I do love that verse, and it's much better to be tender-hearted than unfeeling!

Anonymous said...

No, Angie, you know me - I never cry. Especially not in public.

*grin*

Kay Day said...

I'm a cryer. I love a good cry. Even when it hurts, it's so cleansing. It gets out all the junk that I've kept crammed in for a while.
I do lots of mini-cries, but it's those big ones that get the job done.

I don't know what it's like to not be a feeler, so I'm not sure how the thinkers normally handle deep-seated sorrows. My hubby has the same personality profile you do, but he's a man, so I can't go by him.

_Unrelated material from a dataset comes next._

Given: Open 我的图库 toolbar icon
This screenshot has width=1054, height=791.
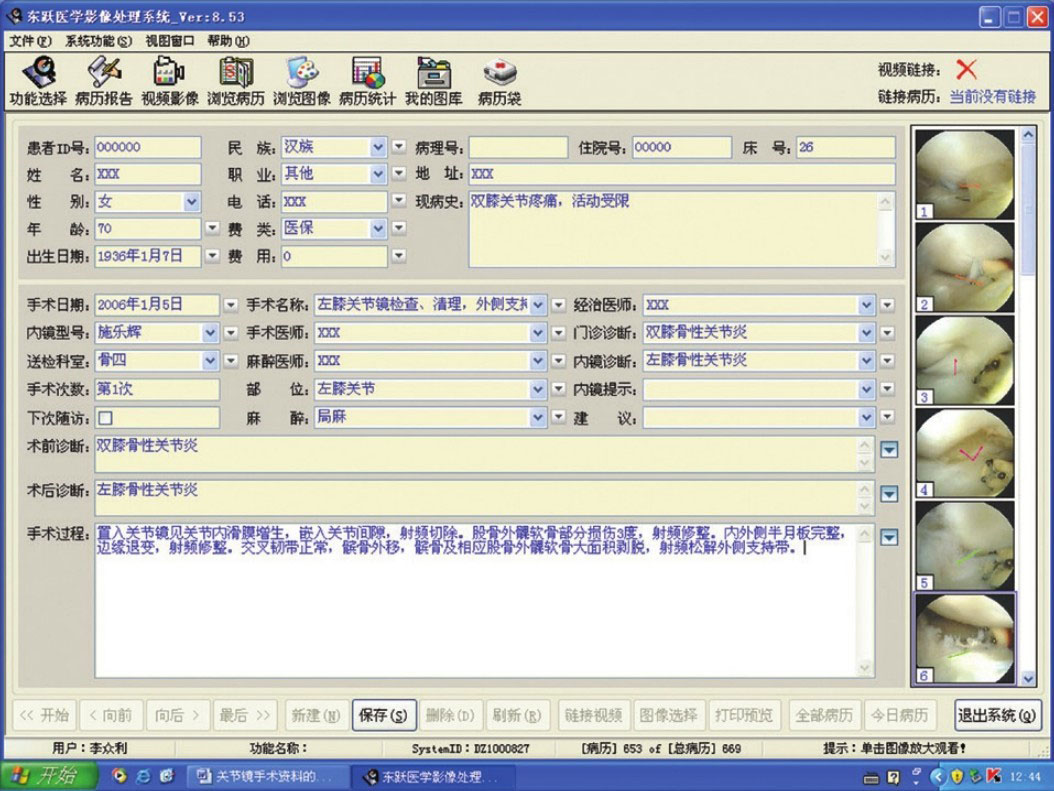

My advice? Not that you asked-- set aside some time and let it out. Like Deborah did on Everybody Loves Raymond. She worked it into her schedule. :)

Anonymous said...

I have these moments, but I know mine are probably just hormones. Some days I have a love/hate relationship with them, if that makes any sense.
I did want to tell you about a scripture in the Bible about tears; Psalm 56:8--"You number my wanderings; put my tears into Your bottle; Are they not in Your book?" I thought that was so amazing that God holds our tears in His bottle.
I heard this first from Bible/Historian Ray Vander Laan's teaching. Did you ever hear of Focus on the Family's series "That the World May Know" or Dr. Vander Laan's website "Follow the Rabbi?" He brings Jewish tradition to his Bible teaching.
I don't know if this brings any help, but I pray in some small way it does.
Miriam (fb friend)

Anonymous said...

Oh, yes, Angie, I see your comment about the psalm.
NOTE to Self: Be sure you read all comments first, LOL ;)
Miriam

Jen(fb friend) said...

My husband and I get a great laugh out of that episode of "Everybody Loves Raymond"! We watch it regularly for good laugh(or cry)...lol
I SO love Psalm 56:8. I reflect on this "tear" thing occasionally because I see it affects all of us so differently. I've began affectionately calling God my "Tear Accountant".
This "leaky faucet" syndrome is something I would love to write about. I have so many other thing I have written in my journals about this subject! lol.

Linda G said...

It could be hormones. It could also be that you are tired and don't realize it. Between all the traveling, teaching and painting you've been doing and the stress of trying to sell your house in my humble opinion you should be exhausted. Sounds like it is time for another cruise with lots of time in the lounge chairs relaxing.

Larry and Liz said...

I don't ever know whether to blame hormones or medication or what. BUT sometimes (recently) I will just be sitting alone, and a movie will come to mind, and I will cry all over again. WITHOUT SEEING ANYTHING. No wonder men have a hard time understanding us. Thankfully, God does. We are fearfully and wonderfully made - interestingly, too, don't you think?

natalie said...

I cried all the way through "Lars" too. Thought I was the only one.

Suzanne said...

I've been crying a lot lately too. I think mine is due to exhaustion. I'm not normally one to cry at the drop of a hat.

Linda said...

Often, just being in the presence of the Lord will bring tears to me It seems like it is deep sorrow and great joy mixed together. I just feel so loved by Him at those moments. It would be hard to really explain that to anyone.